How ScratchJr Can Make Kids Better Learners and Digital Creators
Many experts agree that coding can and should start young. Until recently, however, an age limit had been effectively imposed by the skills, especially reading and writing, required by the most common programming languages. With that in mind, researchers at the MIT Media Lab have created ScratchJr – a basic computer coding app they say is the first designed specifically for children as young as 5.
Kids who haven’t yet learned to read can use the app to craft their own interactive stories and games by simply snapping together colourful graphical blocks, much like LEGO bricks or puzzle pieces, without any of the obscure punctuation and syntax of traditional programming languages. ScratchJr is available as a free app for both iPad and Android tablets.
Giving Children the Tools They Need to Create and Become Creative Thinkers
People view coding as a narrow technical activity, a valuable job skill useful for only a small subset of the population but Scratch aims to make coding accessible and appealing for everyone, says Mitchel Resnick, the LEGO Papert Professor of Learning Research at the MIT Media Lab and director of the Scratch Team.
The original Scratch programming language is already used by millions of older kids, but it was too complicated for younger kids. Therefore, the Scratch team redesigned the interface, simplifying it in order to make it more accessible to younger kids and ScratchJr was launched. Platform is the product of a collaboration between the DevTech Research Group at Tufts University, the Lifelong Kindergarten Group at the MIT Media Lab, and the Playful Invention Company.
How Does ScratchJr Work?
Through moving and interacting with the library of kid-friendly characters, children will begin to understand how the commands they put together impact the activities on the screen. Users can move characters in any direction, have the character speak, record narration, and choose to hide or show the character.

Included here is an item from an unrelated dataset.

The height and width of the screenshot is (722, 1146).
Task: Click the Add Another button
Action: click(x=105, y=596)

Users can also add customized backgrounds by importing their own photos and change the look of a character using visual editing functions. These technological tools have been inspired by the best kindergarten materials (blocks for building, crayons for drawing, dolls for role-playing, tiles for making geometric patterns), with the aim to allow children to express themselves creatively on the computer. In addition, children can share their interactive stories and games on the Web and engage with other kids in an online community that provides inspiration and feedback.

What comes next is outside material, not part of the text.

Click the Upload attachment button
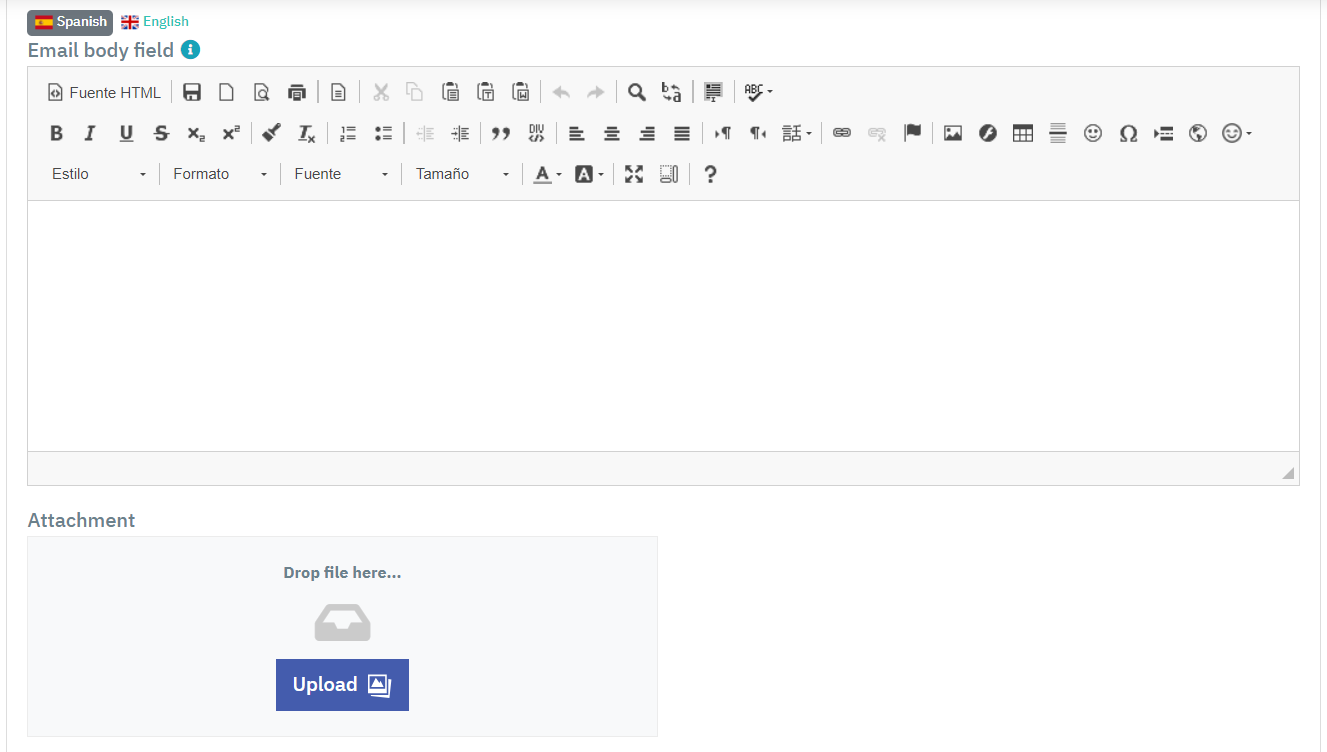This screenshot has width=1327, height=752. coord(342,684)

Transformative Potential of Digital Technologies in Education
According to Resnick, in most places where technologies are being used in education today they are used simply to reinforce outmoded approaches to learning. Both Scratch and Scratch Junior are projects of Resnick’s Lifelong Kindergarten research group, focused on developing new technologies and activities that, in the spirit of the blocks and finger paint of kindergarten, engage people in creative learning experiences. In this way the group hopes to realize what they consider the greatest potential of technology in the educational context. If creative approach to learning has been so successful in kindergarten, it should be applied in other parts of the educational system as well.

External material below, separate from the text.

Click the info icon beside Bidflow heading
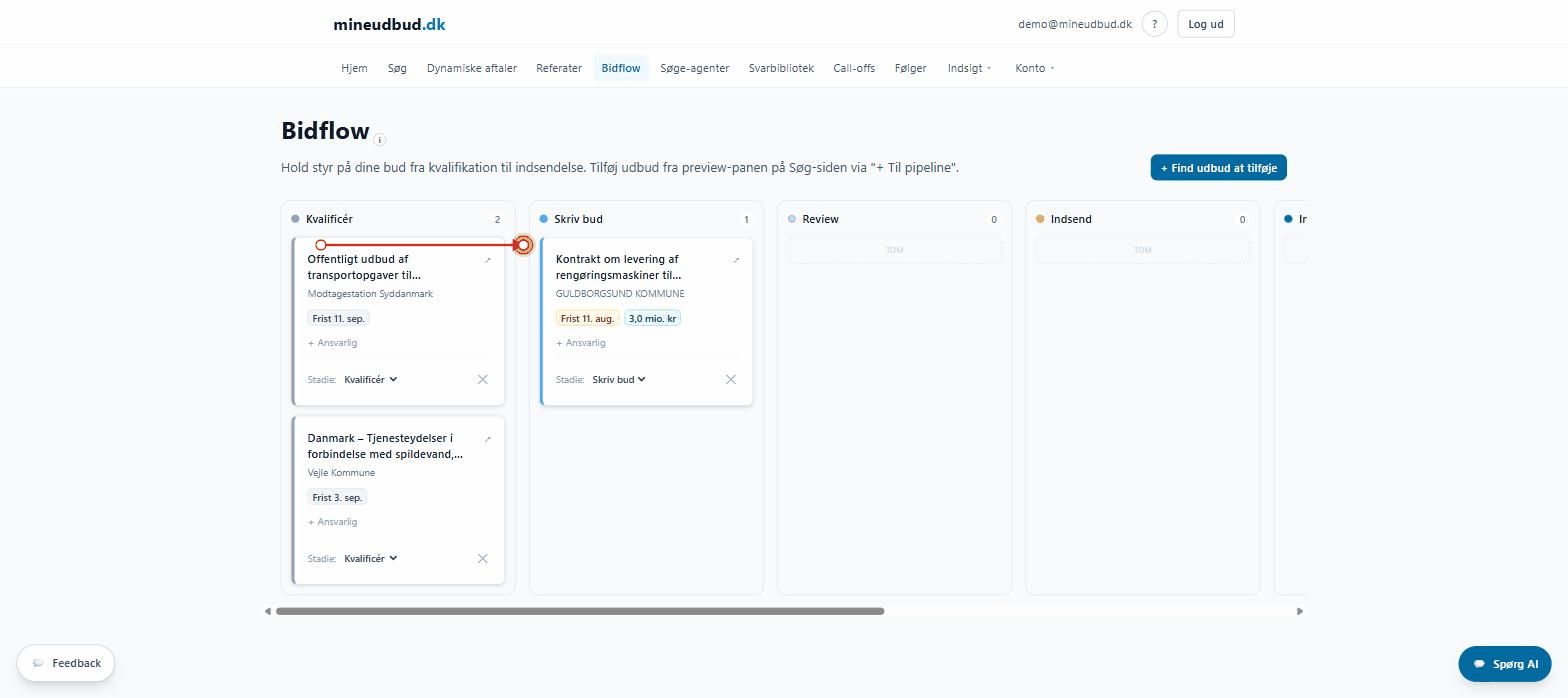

He believes that digital technologies, if properly designed and supported, can play a transformational role in education and extend the kindergarten approach, so that learners of all ages can continue to learn in the kindergarten style and continue to develop as creative thinkers.
What Makes for Good Learning Experiences?
Research has shown that many of our best learning experiences come when we are engaged in designing and creating things, especially things that are meaningful either to us or others around us. In addition, coding allows kids to learn a new method of communication and expression. Coding teaches problem solving and analytical skills that force children to grow intellectually and think outside of the box. As young children code with ScratchJr, they also use math and language in a meaningful and motivating context, supporting the development of early-childhood numeracy and literacy. In other words, children don’t just learn to code, they code to learn.
Creative Thinking – A Crucial 21st Century Skill
Computers are not just information delivery devices and communication enablers. They are also a medium through which people can create, express and share their creations with others. If we want to take advantage of new computational technologies we need to preserve the creative thinking mindset that is natural to kindergartners. They are quick to find smart solutions to problems that remain unnoticed by people with a fixed mindset.
How to Get Kids Excited about Coding
One of the most distinctive features of ScratchJr is that young learners can use the app even before they know how to read. This creates the potential for children even younger than ScratchJr’s specified age range to get a jump on learning code. The action of using digital blocks, photos, and backgrounds to make meaning can serve as a new method of creative expression for young students, and can add to the choices for multimodal play in both classroom and home settings. Unlike traditional programming where it can take days of coding just to get something to move around on screen ScratchJr lets children see pretty good results almost instantly, which then pushes them forward to develop their coding skills further.
Coding as a Way to Help Children Achieve Their Dreams in the Digital Age
The Lifelong Kindergarten Research Group’s mission is to nurture “a world full of playfully creative people who are constantly inventing new opportunities for themselves and their communities”. ScratchJr does this through early hands-on exposure to coding and computational thinking. The idea behind ScratchJr is to provide young children with opportunities to work on projects, based on their passions, in collaboration with peers, in a playful spirit. It helps them prepare for a world where creative thinking is more important than ever before as well as see computers as the valuable learning tools they are rather than merely fun playthings.
Do you think it’s important to introduce children at an early age to the world of coding? Are your kids familiar with ScratchJr? What sorts of projects have they made with this app? Share with us your stories and experience.